Copy the passage of the court ruling from "Good cause is" up to and including "Cal.2d 583, 588.", keeping every word the same.

::: Source document

Good cause is shown that proving proper licensure is an
essential element of the claim for compensation by the contractor KV
Electric, Inc. Jeff Tracy, Inc. v. City of Pico Rivera (2015) 240
Cal.App.4th 510, 517.
The moving party has made effort subpoenaing the
former workers but to no avail. There is no alternative source of
gathering this information. See Associated Brewers Distrib. Co. v. Sup. Ct.
(1967) 65 Cal.2d 583, 588.
It should also be noted that Fairview is not
seeking anv personal identifying or financial information of any of these
alleged former employees but confirmation, with documentation, that these
workers were in fact employees.
Thus, the court should order the production of these
employment documents redacting all personal and financial information.
PLAINTIFF’s ARGUMENTS IN OPPOSITION
Previously Produced
On
page 2 and 3 of Plaintiff’s Opposition, Plaintiff appears to be arguing that it
has already produced all documents responsive to this demand and that prior to
filing this motion, Fairview was aware the requested documents do not exist.
Here, the Court notes that if Plaintiff is trying to
say it already complied with the document demands, or it lacks the ability to
comply with the demands, Plaintiff’s response was not code compliant.
If Plaintiff is trying to state it already complied,
2031.220 sets forth the requirements of how a response must be done when indicating
that a party will comply. “A statement that the party to whom a demand for
inspection, copying, testing, or sampling has been directed will comply with
the particular demand shall state that the production, inspection, copying,
testing, or sampling, and related activity demanded, will be allowed either in
whole or in part, and that all documents or things in the demanded category
that are in the possession, custody, or control of that party and to which no
objection is being made will be included in the production.” (CCP §2031.220.)

::::::
::: Data segment

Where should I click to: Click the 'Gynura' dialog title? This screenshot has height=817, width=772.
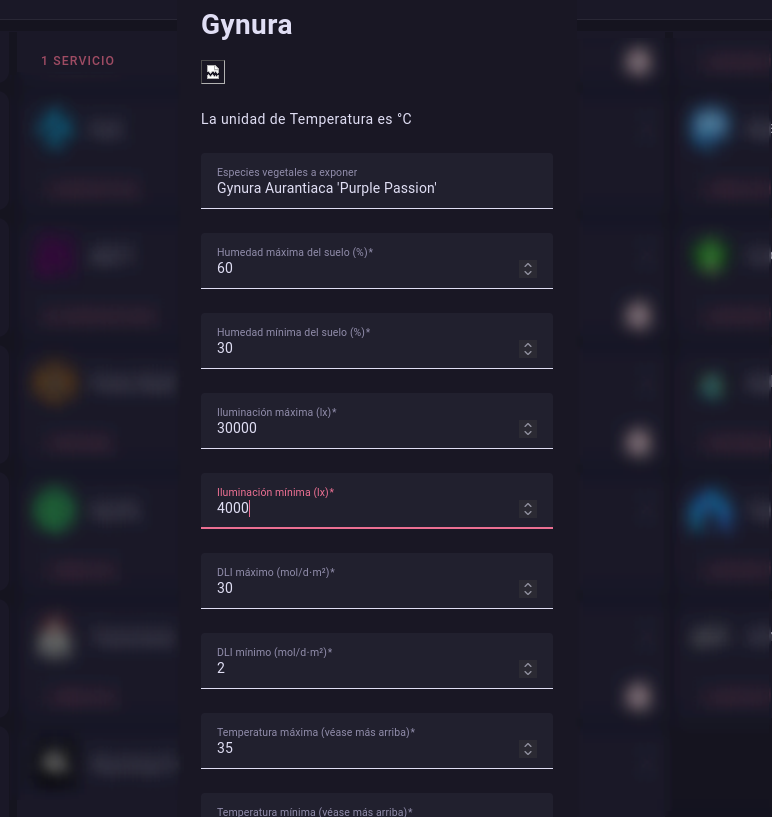click(x=246, y=24)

::::::

◆ In response ◆
Good cause is shown that proving proper licensure is an
essential element of the claim for compensation by the contractor KV
Electric, Inc. Jeff Tracy, Inc. v. City of Pico Rivera (2015) 240
Cal.App.4th 510, 517.
The moving party has made effort subpoenaing the
former workers but to no avail. There is no alternative source of
gathering this information. See Associated Brewers Distrib. Co. v. Sup. Ct.
(1967) 65 Cal.2d 583, 588.